También, ya sobre el final, dijo que desde la DUIA tenían contacto con la Secretaría de Inteligencia del Estado (SIDE), la cual les proveía de casetes con escuchas telefónicas.

El falso testimonio

El segundo en declarar fue Eduardo Aguilera, un exprincipal de la Policía Federal, que trabajaba en el Departamento Protección al Orden Constitucional (POC) y luego en la DUIA, cuyo testimonio terminó con su detención por falso testimonio, pedido por las querellas y la Fiscalía debido a su reticencia a contestar todo aquello que se le preguntó y las inconsistencias que tuvo respecto a su declaración ante el TOF 3, durante el juicio por el atentado a la AMIA, aquel que dio como nula la investigación de Galeano y ordenó investigar el encubrimiento.

Según afirmó el presidente del Tribunal, la conducta del testigo fue “inconsistente y reticente en cuanto a las líneas de investigación, los allanamientos y su labor en general” lo que además se agrava por “el cargo que tenía, el tiempo que estuvo vinculado a la investigación -casi diez años- y su trato asiduo con el Juzgado de la causa”.

A esto se llegó debido a que Aguilera no se mostró en ningún momento dispuesto a contestar con honestidad a la mayoría de las preguntas que se le hicieron y dijo con mucha seguridad no recordar sobre qué trabajó durante diez años en la causa AMIA.

El testigo, según contó al principio, está ya retirado de la Policía Federal  y se desempeña como abogado, algo considerado de relevancia incluso por el Tribunal ya que tiene conocimiento de las consecuencias que sus dichos podrían tener.

El tema de mayor relevancia para la Fiscalía, primeros en pedir la detención, y las querellas fue la contradicción de Aguilera respecto a haber visto el video filmado en el Juzgado de Galeano en el cual el exjuez negocia con el doblador de autos Carlos Telleldín una falsa acusación a los policías bonaerenses, señalados como la conexión local del atentado.

“Sólo recuerdo haber visto el video en los medios y no lo relacioné en el momento con la investigación”, afirmó Aguilera con soberbia y agregó que tampoco lo comentó con sus compañeros en la DUIA.

Más allá de lo extraño que suene eso, está documentado en su declaración ante el TOF 3 que Aguilera dijo haber visto el video en el Juzgado de Galeano.

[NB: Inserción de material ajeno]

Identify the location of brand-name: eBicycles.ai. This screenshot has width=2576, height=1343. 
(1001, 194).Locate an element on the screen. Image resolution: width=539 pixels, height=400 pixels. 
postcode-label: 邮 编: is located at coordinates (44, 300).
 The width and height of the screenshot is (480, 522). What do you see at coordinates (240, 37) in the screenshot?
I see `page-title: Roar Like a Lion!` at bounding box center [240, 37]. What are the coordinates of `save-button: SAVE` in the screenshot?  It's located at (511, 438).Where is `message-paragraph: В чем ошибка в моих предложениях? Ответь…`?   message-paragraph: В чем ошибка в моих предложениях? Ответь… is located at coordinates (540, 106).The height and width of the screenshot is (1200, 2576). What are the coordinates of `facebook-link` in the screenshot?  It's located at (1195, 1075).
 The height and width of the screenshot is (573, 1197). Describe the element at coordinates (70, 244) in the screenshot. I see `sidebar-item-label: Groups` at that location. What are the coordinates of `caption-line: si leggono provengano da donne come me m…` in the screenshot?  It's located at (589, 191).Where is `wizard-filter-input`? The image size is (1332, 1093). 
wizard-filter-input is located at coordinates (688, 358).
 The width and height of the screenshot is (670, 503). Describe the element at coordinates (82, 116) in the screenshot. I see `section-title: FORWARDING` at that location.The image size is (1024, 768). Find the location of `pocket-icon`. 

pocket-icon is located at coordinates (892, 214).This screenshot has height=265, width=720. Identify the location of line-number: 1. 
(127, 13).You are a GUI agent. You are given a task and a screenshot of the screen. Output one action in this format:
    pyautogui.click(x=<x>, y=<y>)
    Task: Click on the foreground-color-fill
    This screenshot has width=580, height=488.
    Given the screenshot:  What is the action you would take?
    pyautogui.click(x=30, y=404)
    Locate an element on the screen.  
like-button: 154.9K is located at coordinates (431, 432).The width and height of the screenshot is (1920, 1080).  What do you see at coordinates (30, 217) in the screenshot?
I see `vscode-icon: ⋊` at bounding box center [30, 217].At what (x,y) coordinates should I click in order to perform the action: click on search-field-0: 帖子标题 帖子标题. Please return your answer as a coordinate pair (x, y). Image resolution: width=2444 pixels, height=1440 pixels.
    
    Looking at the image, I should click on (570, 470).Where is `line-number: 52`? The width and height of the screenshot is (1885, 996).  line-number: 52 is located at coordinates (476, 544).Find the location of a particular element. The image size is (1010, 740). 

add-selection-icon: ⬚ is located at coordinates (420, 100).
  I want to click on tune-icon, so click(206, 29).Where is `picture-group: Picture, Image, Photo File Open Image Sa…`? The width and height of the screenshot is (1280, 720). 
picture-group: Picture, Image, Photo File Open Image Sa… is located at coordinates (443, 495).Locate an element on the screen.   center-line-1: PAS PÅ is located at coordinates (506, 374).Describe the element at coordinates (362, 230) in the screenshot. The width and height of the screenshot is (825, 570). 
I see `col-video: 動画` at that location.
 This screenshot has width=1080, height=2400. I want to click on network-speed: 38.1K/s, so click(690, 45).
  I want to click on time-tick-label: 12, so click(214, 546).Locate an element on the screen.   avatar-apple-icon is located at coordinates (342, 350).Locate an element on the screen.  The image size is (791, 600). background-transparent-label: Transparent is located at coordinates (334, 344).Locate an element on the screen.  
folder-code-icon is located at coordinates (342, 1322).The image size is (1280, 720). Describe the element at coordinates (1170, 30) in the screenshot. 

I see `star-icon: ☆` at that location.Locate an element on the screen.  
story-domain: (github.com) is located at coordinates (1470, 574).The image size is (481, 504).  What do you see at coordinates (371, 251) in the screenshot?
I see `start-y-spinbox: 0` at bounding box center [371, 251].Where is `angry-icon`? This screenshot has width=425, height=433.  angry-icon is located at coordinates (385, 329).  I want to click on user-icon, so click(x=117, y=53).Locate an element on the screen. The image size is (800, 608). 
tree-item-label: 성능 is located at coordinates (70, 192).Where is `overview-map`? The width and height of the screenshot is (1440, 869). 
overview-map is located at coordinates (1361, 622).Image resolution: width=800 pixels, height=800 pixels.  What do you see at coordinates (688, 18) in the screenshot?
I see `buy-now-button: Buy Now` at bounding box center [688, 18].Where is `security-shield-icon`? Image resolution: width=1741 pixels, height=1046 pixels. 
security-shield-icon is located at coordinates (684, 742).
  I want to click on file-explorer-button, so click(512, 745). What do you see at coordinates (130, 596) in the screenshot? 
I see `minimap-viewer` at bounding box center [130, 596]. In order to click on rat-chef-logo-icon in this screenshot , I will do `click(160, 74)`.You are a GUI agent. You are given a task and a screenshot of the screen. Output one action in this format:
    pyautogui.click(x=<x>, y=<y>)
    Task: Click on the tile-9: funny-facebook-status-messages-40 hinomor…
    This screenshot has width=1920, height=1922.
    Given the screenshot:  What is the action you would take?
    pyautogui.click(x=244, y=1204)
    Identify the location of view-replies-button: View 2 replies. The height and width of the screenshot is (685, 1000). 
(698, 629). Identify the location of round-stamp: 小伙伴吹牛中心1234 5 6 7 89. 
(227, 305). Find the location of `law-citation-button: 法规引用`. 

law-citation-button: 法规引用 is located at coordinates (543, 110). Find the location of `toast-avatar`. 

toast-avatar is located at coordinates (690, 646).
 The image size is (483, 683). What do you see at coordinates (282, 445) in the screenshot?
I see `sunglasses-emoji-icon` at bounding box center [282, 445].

Aquí la contradicción.

También indicó que la cercanía al Juzgado era tal, que se había facilitado una oficina para la DUIA a una cuadra de los Tribunales Federales de avenida Comodoro Py. “Éramos un grupo de confianza del Juzgado”, admitió.

Del único tema que dio datos relevantes fue, en línea con el testigo anterior, sobre los allanamientos a los Kanoore Edul. “No veníamos investigando el tema y de un día para el otro me asignaron un allanamiento a un baldío por el año 2000”. Nuevamente aquí se hace referencia al abandono durante seis años de la pista iniciada en 1994 que, en palabras del testigo “era una línea investigativa importante”.

Además, reafirmó que la DUIA intercambiaba información con la SIDE y recordó, de hecho, haber estado con Jaime Stiuso en una ocasión.

Para la próxima audiencia se espera la declaración de otro policía de la DUIA que trabajó con Callojas y Aguilera y de agentes de la ex SIDE.